As a founder you ignore “people problems” — your own and those of your team — at your peril. Understanding your own decisions, where your instincts can mislead you, and how choices about when to found, with whom to found, and how to share equity could make the difference between success and failure.
What are the big mistakes that entrepreneurs can make in the founding and early execution of their companies that make the difference between success and failure? This series with Noam Wasserman examines the crucial choices that entrepreneurs must make — about their own path, their goals as entrepreneurs, the nature of their founding team, and the equity agreements into which they enter – and the effects these choices will have on the present and future trajectories of their companies.

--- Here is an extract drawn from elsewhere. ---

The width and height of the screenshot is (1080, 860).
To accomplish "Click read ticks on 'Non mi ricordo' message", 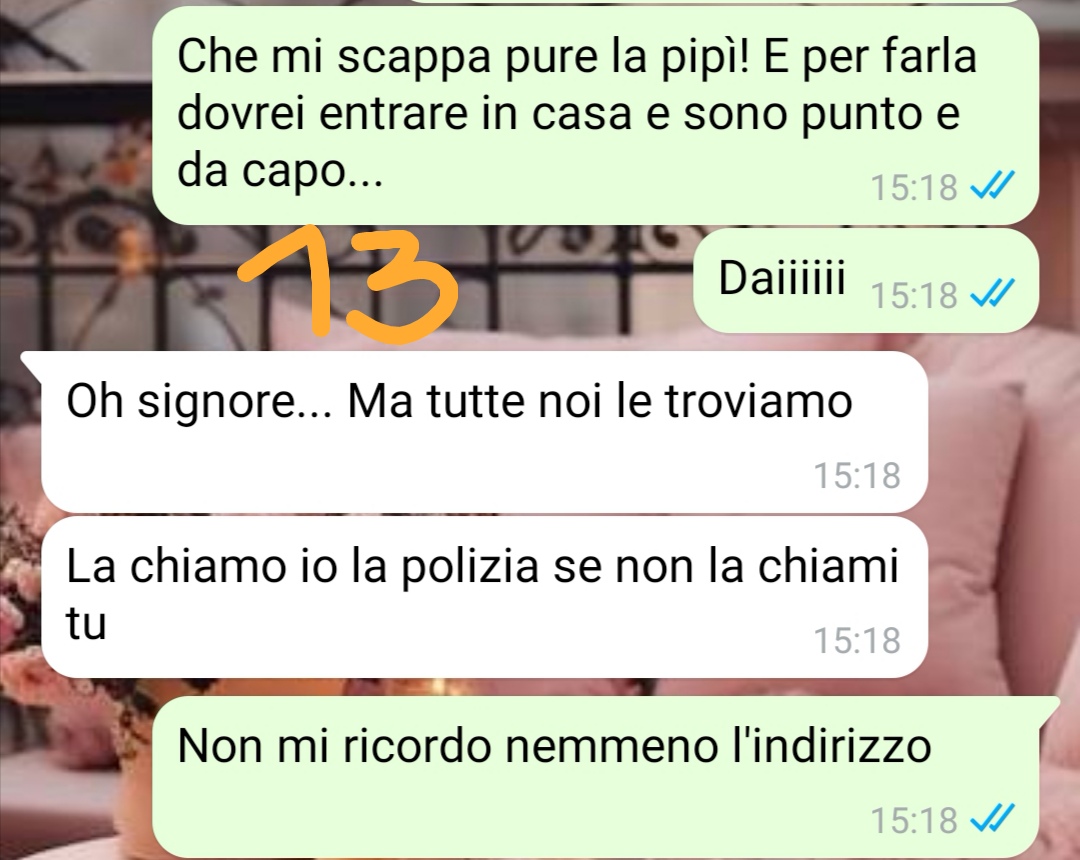I will click(x=992, y=819).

I’m going to start off with a happy subject, that being failure, in particular entrepreneurial failure. This is something we all wring our hands about. This is something that we all see mentions of on a recurring basis. And it feels like it is hard for us to get our arms around this issue. How can we go and be able to take this high rate of failure within startups and do something about it. I got some hints of a way to be able to start tackling.

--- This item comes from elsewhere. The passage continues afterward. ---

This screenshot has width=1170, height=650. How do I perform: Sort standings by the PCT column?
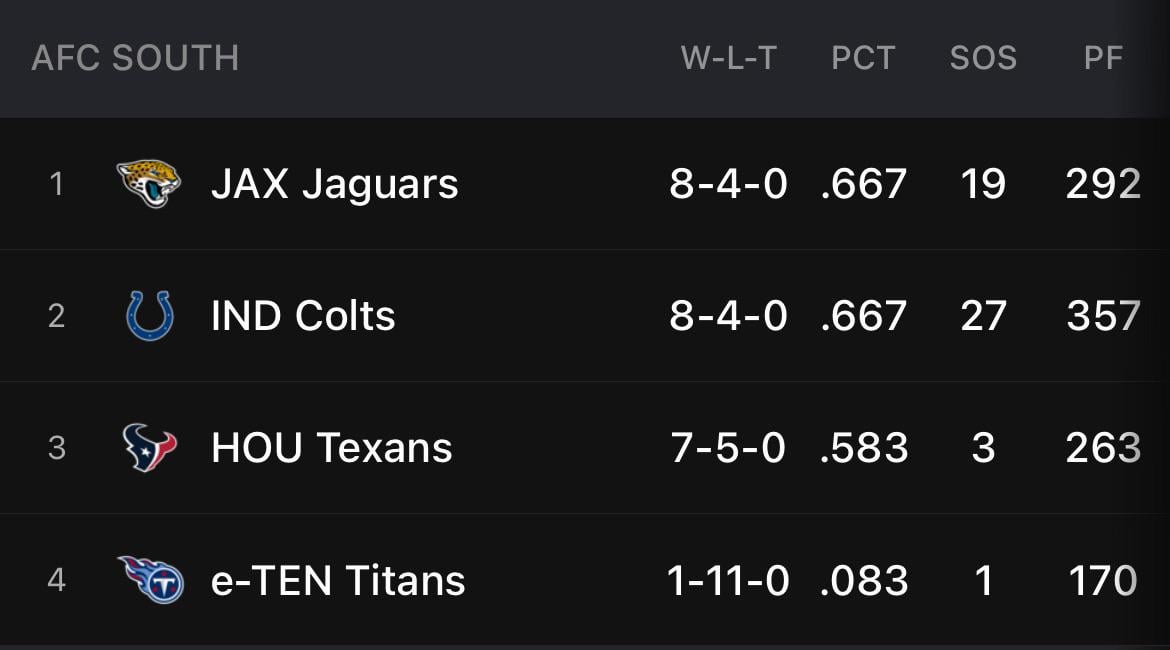click(864, 57)
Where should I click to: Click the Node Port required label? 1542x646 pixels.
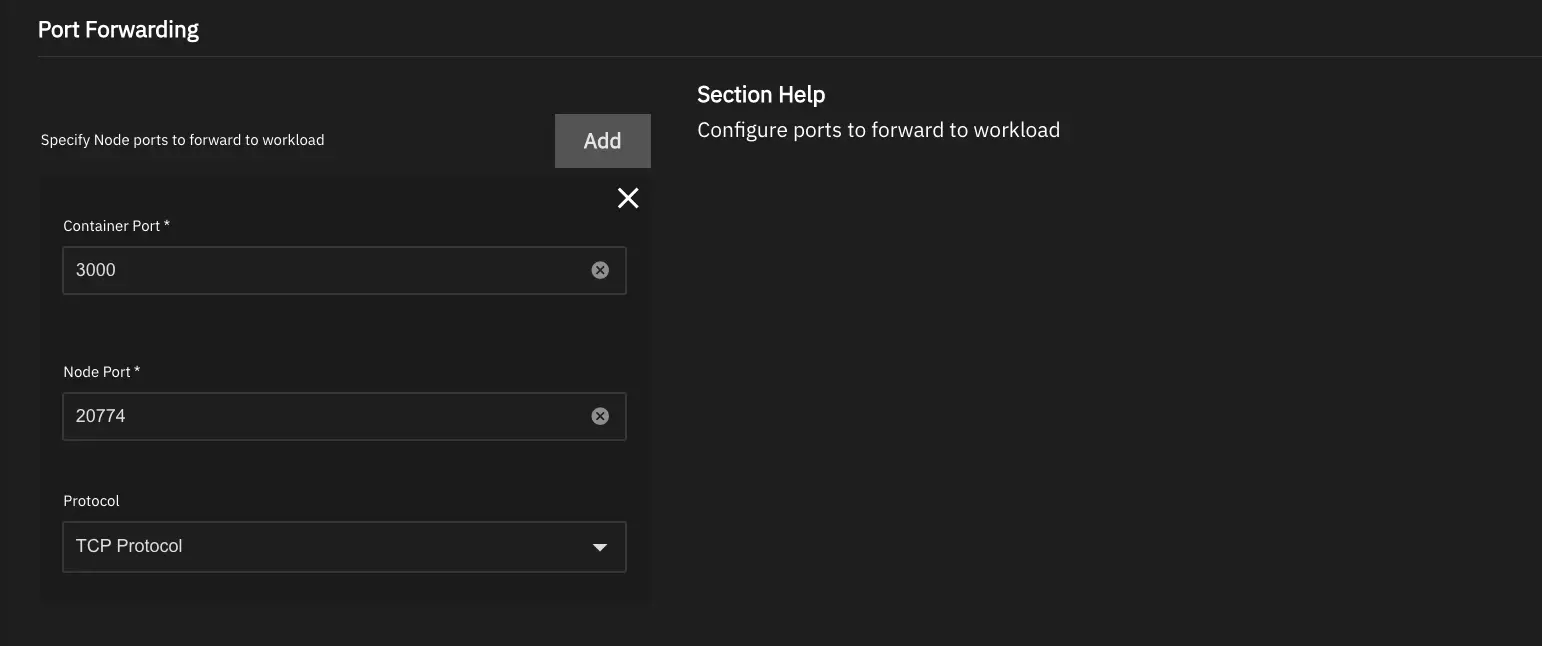tap(100, 370)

Back about 13 years ago when I read an article that now a close colleague of mine, Bill Sahlman, had done published almost a quarter century ago. There’s one small part of the paper though where they went in and said forget all the things we always hear about, all of your successes, all of the things that you would today be posting on your website, the portfolio companies that you’re really proud about. Let’s go and burrow into the sources of failure within your portfolio companies that have failed.

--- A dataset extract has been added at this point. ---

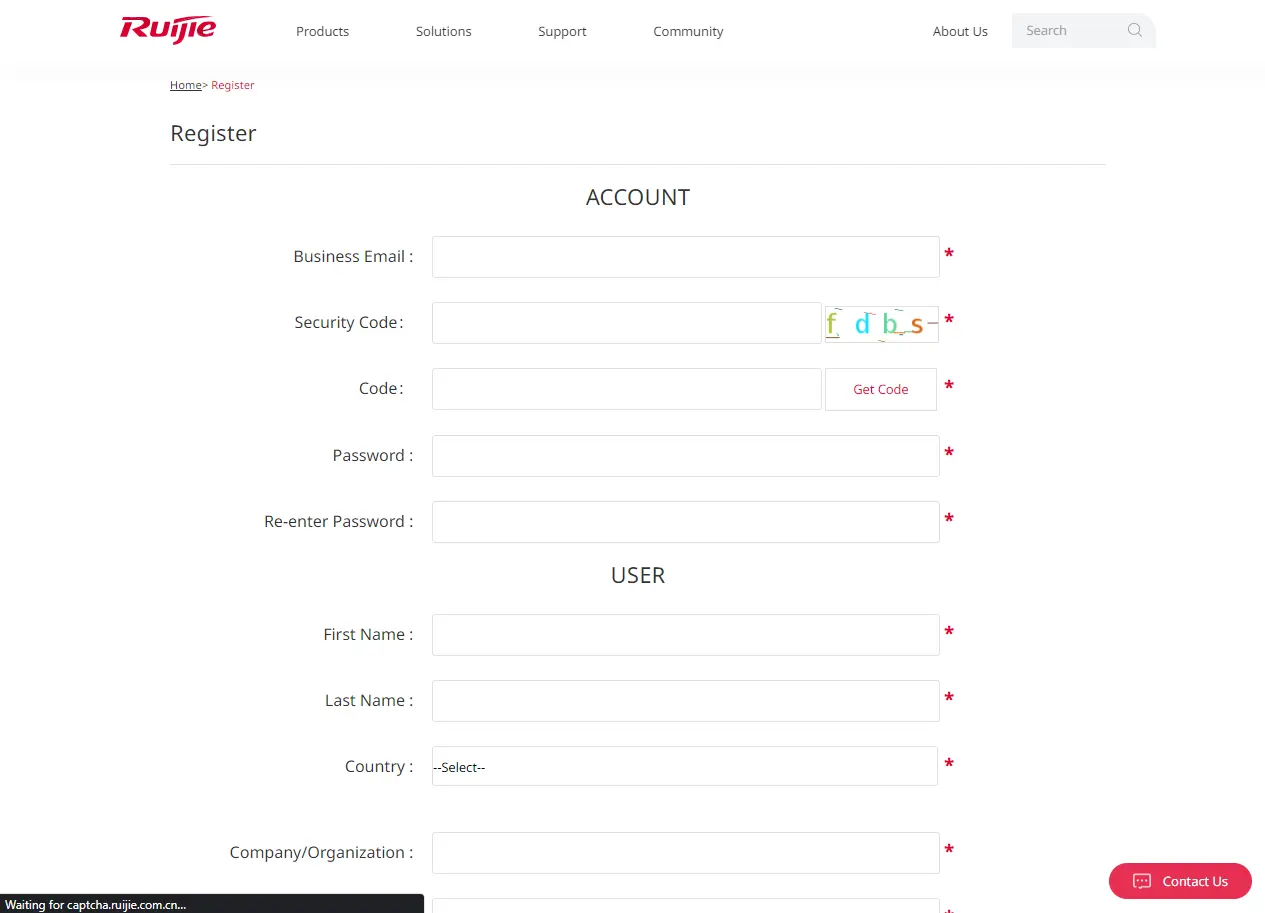
Task: Open the Support menu
Action: [x=561, y=31]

What he found number one on the list, 65 percent of the reasons for failure were the people problems. The interpersonal tensions within the founding team, the tensions between the founders and the people who were brought in as hires to be able to augment the team to be able to fill in their holes. And that these were what were attributed as the highest by far reasons for why these ventures had failed. And so to the extent that we can go and hopefully map out a bunch of those early people decisions, give founders an idea of what are those things that they don’t anticipate are going to come back to bite them as they get further down the road. That’s what the goal of the research has been for us to be able to go and do that.